Molecular dynamics study of host-guest interactions between anticancer drugs and Cucurbit[8]uril nanocontainer.
Nasim Ahmadian, Mehriar Amininasab, Faramarz Mehrnejad, Mohammad Ali Ebrahimzadeh
Abstract
Open AccessCucurbit[n]urils (CB[n]s) are synthetic molecular containers with unique structural features, containing hydrophobic cavities and polar carbonyl portals. They have widespread applications in various scientific fields, such as drug delivery systems. Paclitaxel (PTX) and Camptothecin (CPT) are natural compounds extensively used as chemotherapy drugs due to their antitumor activity.
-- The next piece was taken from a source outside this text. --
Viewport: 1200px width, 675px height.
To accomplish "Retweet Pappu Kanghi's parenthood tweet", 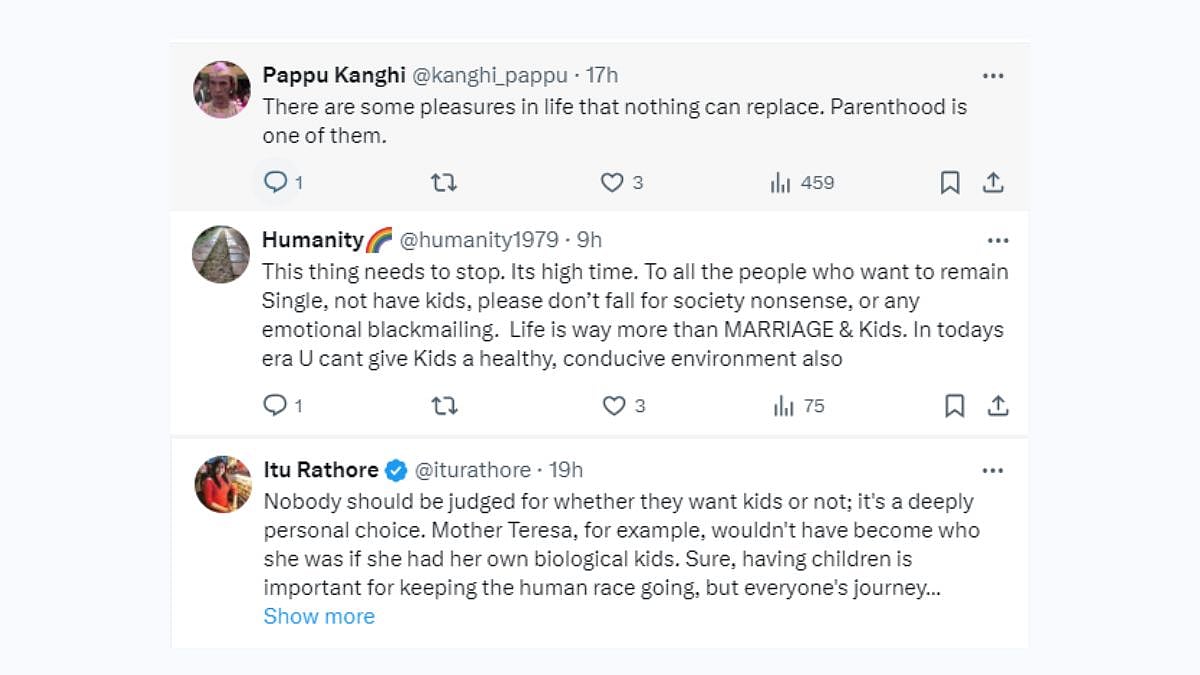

However, their application is limited by severe side effects and poor aqueous solubility. Consequently, numerous studies have been conducted to overcome these limitations. Several studies have shown that the CB[n] family, especially CB[7], and their derivatives can form stable inclusion complexes with hydrophobic drugs, thereby increasing their solubility in aqueous environments. In this research, molecular docking procedure and molecular dynamics (MD) simulations were utilized to consider the interaction details of PTX and CPT with CB[8]. The results indicate that CB[8] is capable of forming inclusion complexes with both PTX and CPT not only in a 1:1 ratio but also, due to the appropriate cavity size, in a 1:2 stoichiometry, primarily driven by the release of high-energy water molecules from within the CB[8] cavity into the bulk phase. Furthermore, the results suggest the possibility of π-π interactions between the two trapped drugs within the CB[8] cavity during the MD simulation.